Nel nome del Padre e del Figlio e dello Spirito Santo"



Satana nella vita dei Santi
 
 

 

Santa Gemma Galgani

Un giorno la Santa stava ritornando a casa sua dalla chiesa, ove si era recata a pregare.

Benché si fosse in pieno inverno, incontrò sul ponte di un fossato un uomo nudo che volle afferrarla. La poverina, sconcertata e scovolta, per poter sfuggire a quell'uomo lussurioso, si gettò nel fossato pieno di acqua, che, per fortuna era gelata in superficie.

Quel finto uomo nudo era il demonio.

La giovane fu, poi, messa in salvo da alcune buone persone che passavano in quel momento.

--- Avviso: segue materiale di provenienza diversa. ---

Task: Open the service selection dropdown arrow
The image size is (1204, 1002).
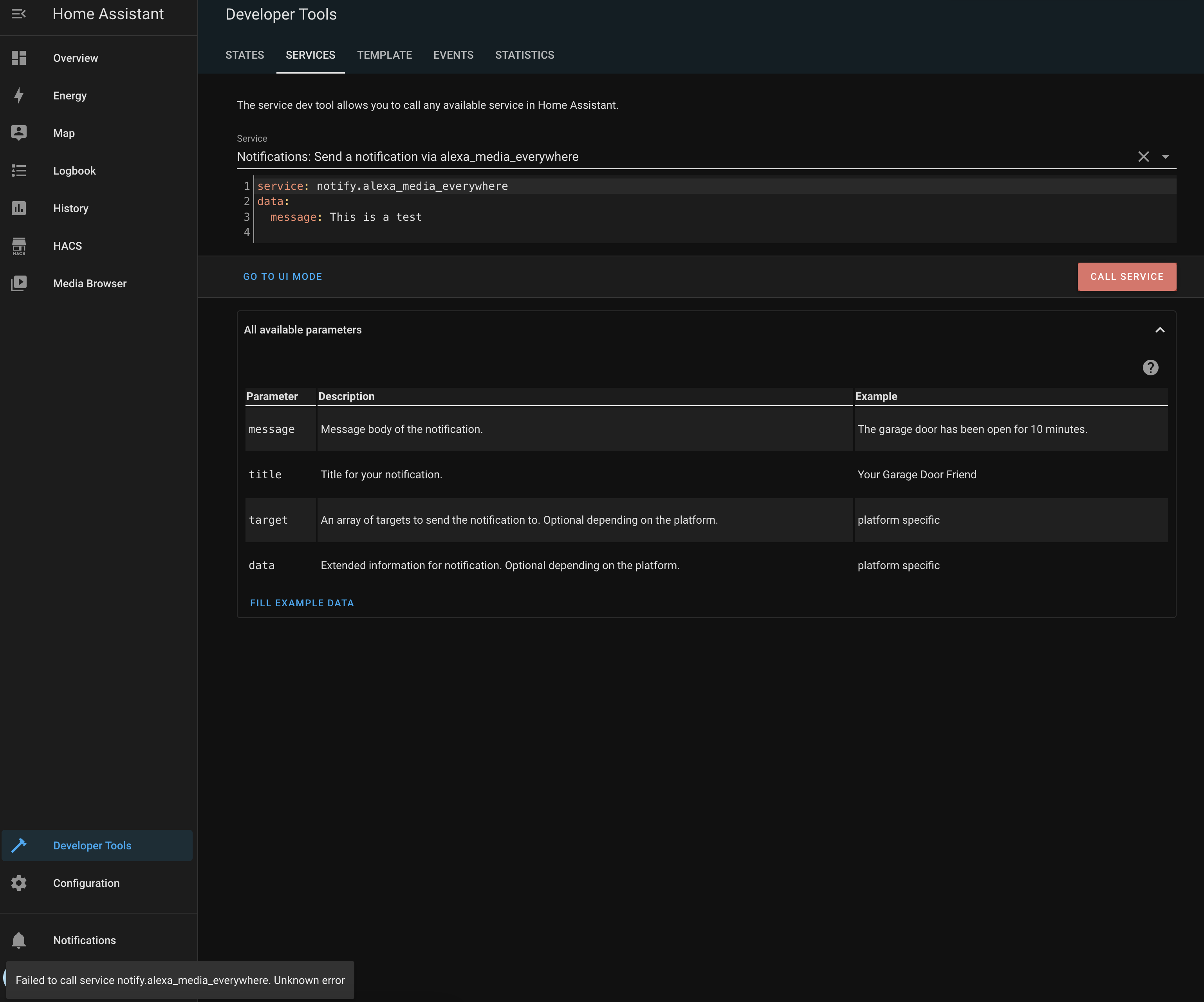Action: click(1165, 157)
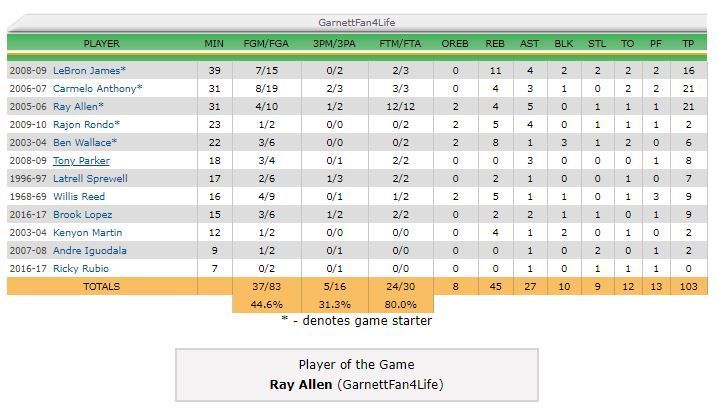717x408 pixels.
Task: Open Ricky Rubio player link
Action: [x=81, y=268]
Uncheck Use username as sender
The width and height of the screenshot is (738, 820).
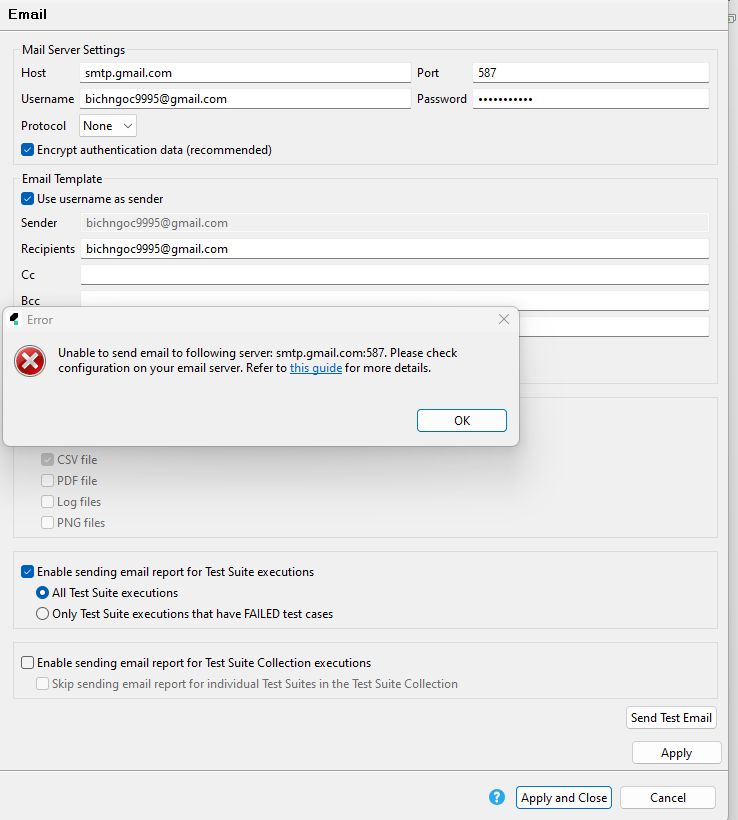point(28,199)
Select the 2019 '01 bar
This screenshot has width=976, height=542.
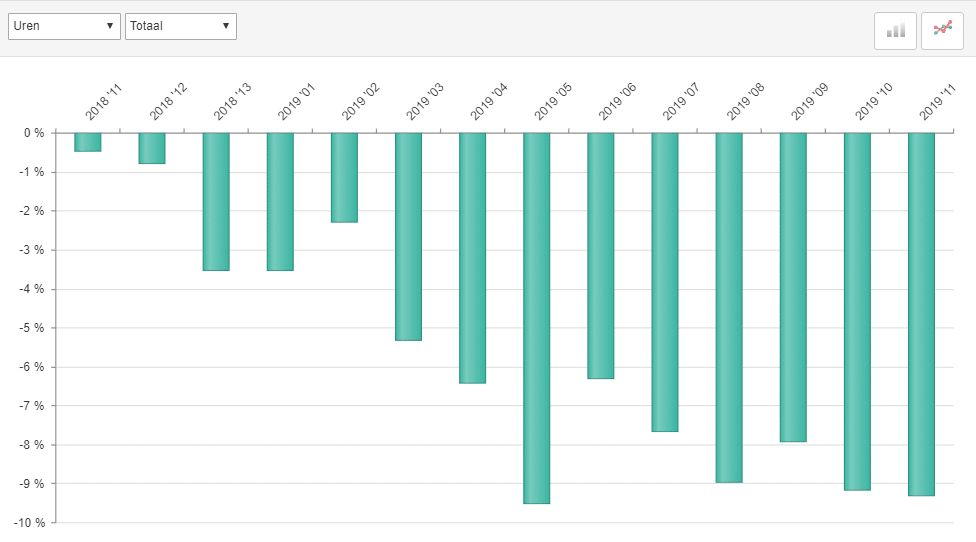[280, 201]
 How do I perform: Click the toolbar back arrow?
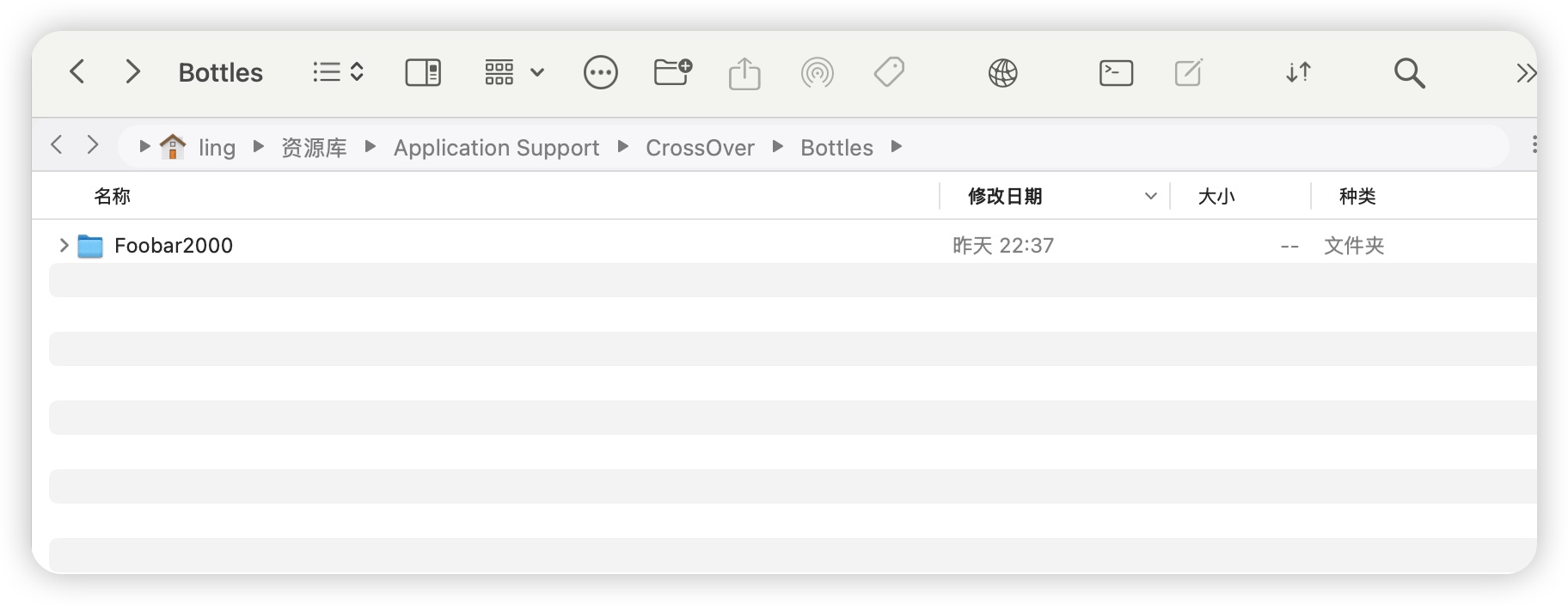click(x=77, y=71)
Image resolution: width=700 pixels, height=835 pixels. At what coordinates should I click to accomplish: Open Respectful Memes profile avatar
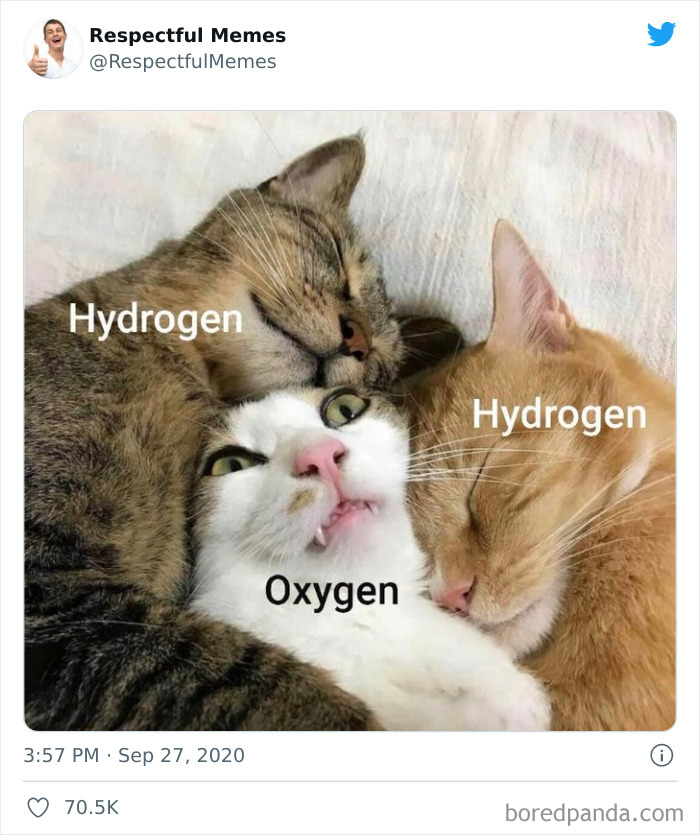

Sappiamo, inoltre, quanti altri fastidi e disturbi, nonché dispetti le abbia fatto il Maligno, specialmente quando scriveva la autobiografia per ordine del suo Confessore, P. Germano. Le prendeva perfino il calamaio e lo gettava per terra con violenza e rabbia. Altre volte addirittura sporcava con le sue zampe i fogli da essa scritti, affinchè non si riuscisse a leggere ciò che in quelle pagine era scritto.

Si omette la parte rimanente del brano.